What the task requires - All lines after the one containing "441x536 pixels." are needed, along with that line itself. Please repeat them exactly through the end of the entries.

=-=-=

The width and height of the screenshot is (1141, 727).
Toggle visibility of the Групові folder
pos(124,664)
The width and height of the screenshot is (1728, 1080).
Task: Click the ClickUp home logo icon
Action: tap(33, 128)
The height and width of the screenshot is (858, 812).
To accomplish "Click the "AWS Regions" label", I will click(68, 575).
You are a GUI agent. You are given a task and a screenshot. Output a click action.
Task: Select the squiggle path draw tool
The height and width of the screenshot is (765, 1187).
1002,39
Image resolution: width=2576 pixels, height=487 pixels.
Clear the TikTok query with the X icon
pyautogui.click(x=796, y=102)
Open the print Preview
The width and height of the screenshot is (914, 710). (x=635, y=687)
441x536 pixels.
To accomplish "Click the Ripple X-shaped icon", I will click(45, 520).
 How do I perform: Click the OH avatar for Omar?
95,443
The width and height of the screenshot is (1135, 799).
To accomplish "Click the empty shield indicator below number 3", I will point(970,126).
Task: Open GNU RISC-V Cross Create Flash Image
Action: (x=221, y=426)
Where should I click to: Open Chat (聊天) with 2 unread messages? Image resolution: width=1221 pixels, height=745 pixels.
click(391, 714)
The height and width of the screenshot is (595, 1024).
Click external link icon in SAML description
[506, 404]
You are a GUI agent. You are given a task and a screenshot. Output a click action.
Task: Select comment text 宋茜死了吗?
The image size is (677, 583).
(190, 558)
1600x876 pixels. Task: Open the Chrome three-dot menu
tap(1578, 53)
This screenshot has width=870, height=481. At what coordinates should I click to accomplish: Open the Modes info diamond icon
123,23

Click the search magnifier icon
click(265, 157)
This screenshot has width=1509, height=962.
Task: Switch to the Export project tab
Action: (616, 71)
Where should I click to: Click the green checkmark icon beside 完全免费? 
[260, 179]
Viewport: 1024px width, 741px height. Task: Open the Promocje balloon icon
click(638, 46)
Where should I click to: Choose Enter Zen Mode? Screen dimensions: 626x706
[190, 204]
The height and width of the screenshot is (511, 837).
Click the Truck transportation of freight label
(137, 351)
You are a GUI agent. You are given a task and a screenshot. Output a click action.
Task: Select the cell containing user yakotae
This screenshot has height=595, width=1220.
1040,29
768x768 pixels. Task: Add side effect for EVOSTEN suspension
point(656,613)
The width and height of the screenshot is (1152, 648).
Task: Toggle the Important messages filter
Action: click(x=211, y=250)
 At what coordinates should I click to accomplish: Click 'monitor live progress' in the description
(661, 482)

=-=-=

Task output -
441x536 pixels.
To accomplish "Click the Ripple X-shaped icon", I will click(45, 520).
 How do I perform: Click the OH avatar for Omar?
95,443
The width and height of the screenshot is (1135, 799).
To accomplish "Click the empty shield indicator below number 3", I will point(970,126).
Task: Open GNU RISC-V Cross Create Flash Image
Action: (x=221, y=426)
Where should I click to: Open Chat (聊天) with 2 unread messages? Image resolution: width=1221 pixels, height=745 pixels.
click(391, 714)
The height and width of the screenshot is (595, 1024).
Click external link icon in SAML description
[506, 404]
You are a GUI agent. You are given a task and a screenshot. Output a click action.
Task: Select comment text 宋茜死了吗?
The image size is (677, 583).
(190, 558)
1600x876 pixels. Task: Open the Chrome three-dot menu
tap(1578, 53)
This screenshot has width=870, height=481. At what coordinates should I click to accomplish: Open the Modes info diamond icon
123,23

Click the search magnifier icon
click(265, 157)
This screenshot has width=1509, height=962.
Task: Switch to the Export project tab
Action: (616, 71)
Where should I click to: Click the green checkmark icon beside 完全免费? 
[260, 179]
Viewport: 1024px width, 741px height. Task: Open the Promocje balloon icon
click(638, 46)
Where should I click to: Choose Enter Zen Mode? Screen dimensions: 626x706
[190, 204]
The height and width of the screenshot is (511, 837).
Click the Truck transportation of freight label
(137, 351)
You are a GUI agent. You are given a task and a screenshot. Output a click action.
Task: Select the cell containing user yakotae
This screenshot has height=595, width=1220.
1040,29
768x768 pixels. Task: Add side effect for EVOSTEN suspension
point(656,613)
The width and height of the screenshot is (1152, 648).
Task: Toggle the Important messages filter
Action: click(x=211, y=250)
 At what coordinates should I click to accomplish: Click 'monitor live progress' in the description
(661, 482)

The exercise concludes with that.